Stuff like geography and class are definitely factors, but something else is at work: Baby-Boom supremacy. Two prominent young social critics,
Dalton Conley and
Jedidiah Purdy are different in certain ways but very similar in others. Conley grew up as the only white kid in a housing project on the Lower east Side of New York and Purdy grew up in a bucolic commune in West Virginia. Both, however, were the descendants of idealistic hippie parents who came from well off families during the baby boom. Conley's just were broke whereas Purdy's weren't and managed to find an Edenic setting to raise their kids in. But both seeme to take the idealistic visions of the hippie/left/whatever movement as good and true as a given. I've seen the same thing among those raised by hippie/new left parents among my own friends and acquaintances.
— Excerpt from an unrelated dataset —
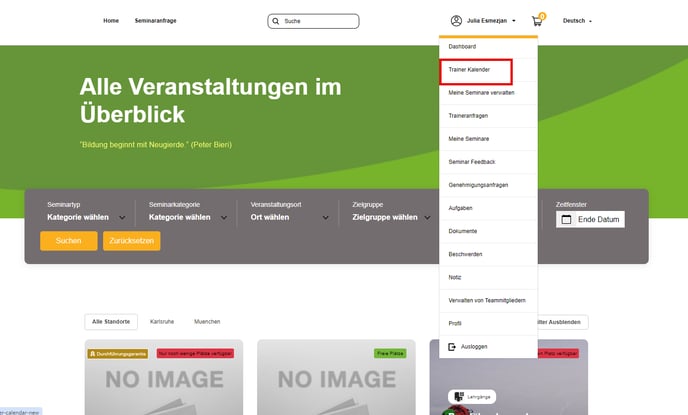Switch to the Karlsruhe location tab
Viewport: 688px width, 415px height.
(x=163, y=322)
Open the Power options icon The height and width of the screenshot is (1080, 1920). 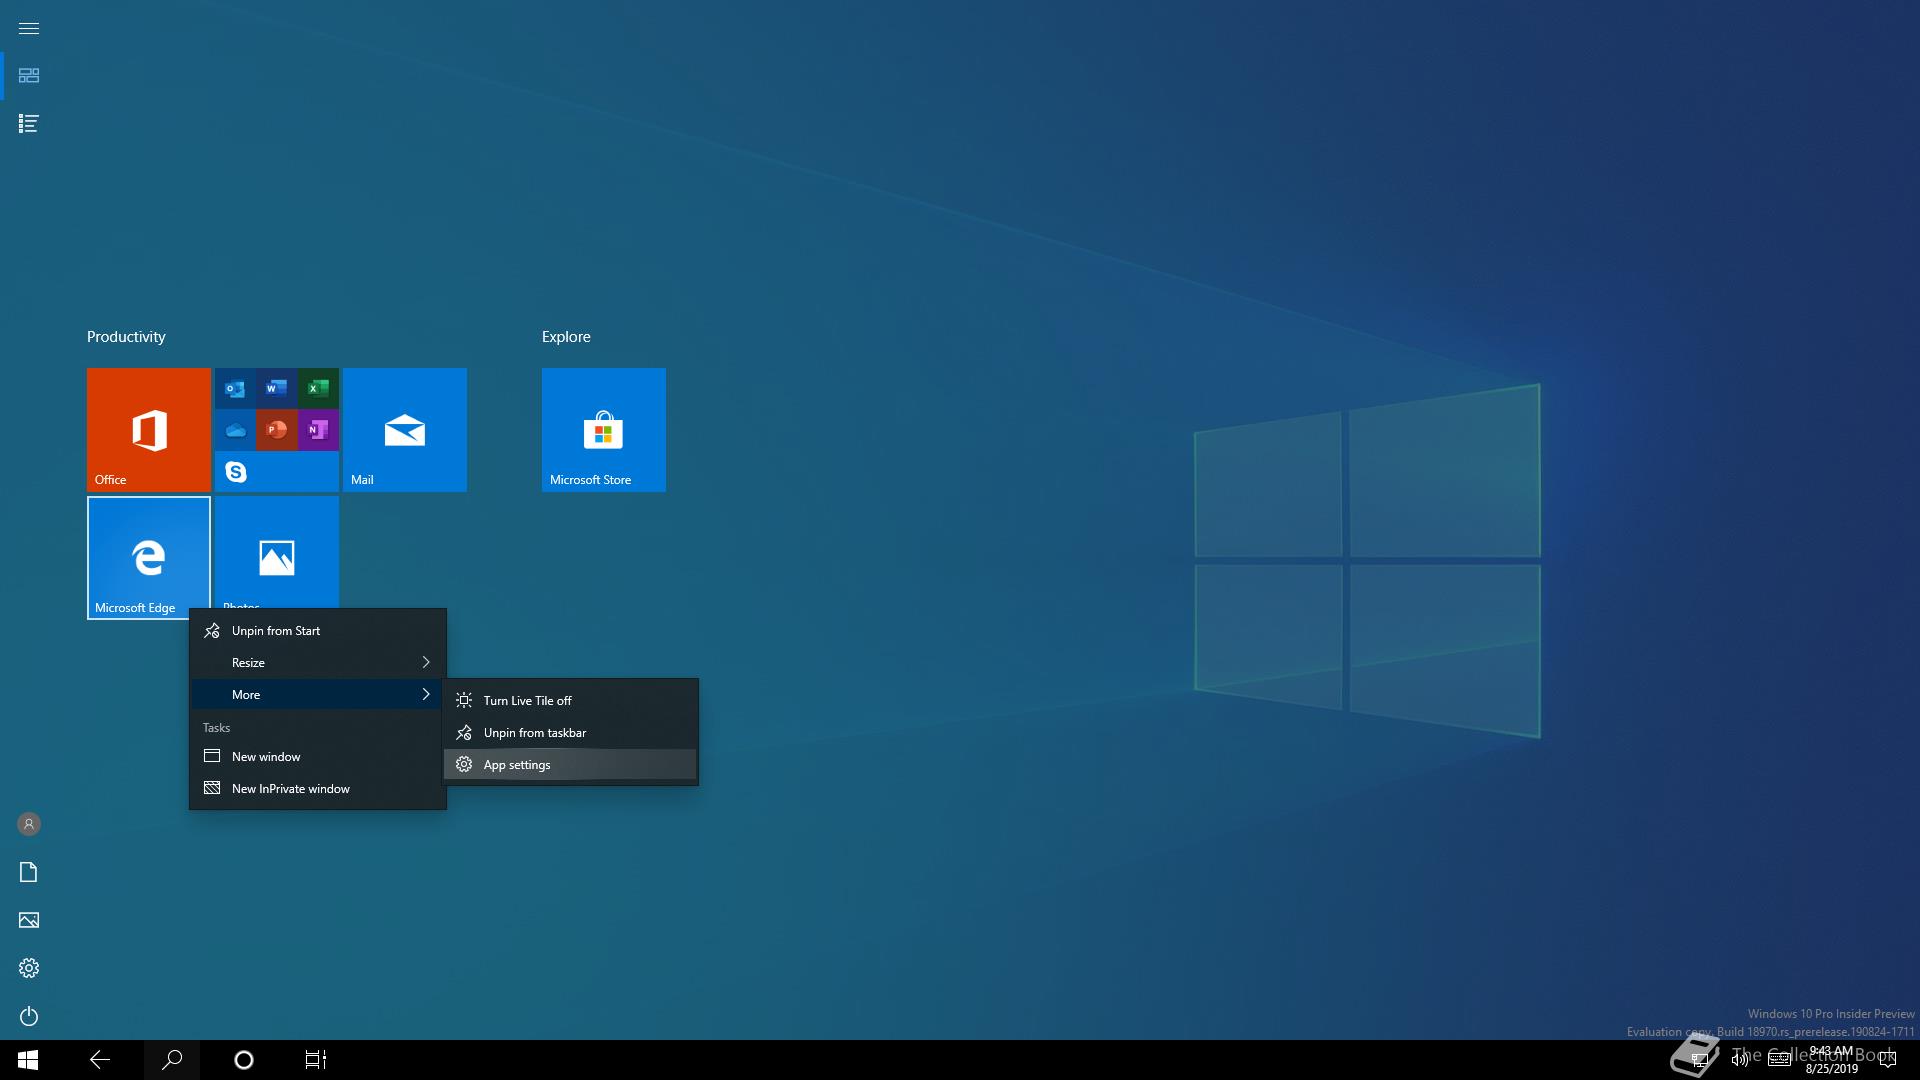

Now, during those years, my own parents were urban and small town Catholics of immigrant descent, who were raised with all the work ethic/pro-America/pro-military biases of such people and despite my own leftist leanings, I'm inclined towards some cynicism towards utopianism and some what you'd call 'redneck' leanings culturally. The sex,drugs and rock-and-roll aspects of the sixties showed through with my uncles younger than my Dad and mom, in that the hung out at the Fillmore East and I assume had their fun, but the politics probably only extended to keeping themselves out of Vietnam if possible.
My ultimate point that where the baby boom members of your family stood may have a lot to do with where you stand culturally and politically now, or at the very least where your sympathies lie or where sentimental tugs come in.
This is garbled an icomplete, I realize, but I think there might be something to it.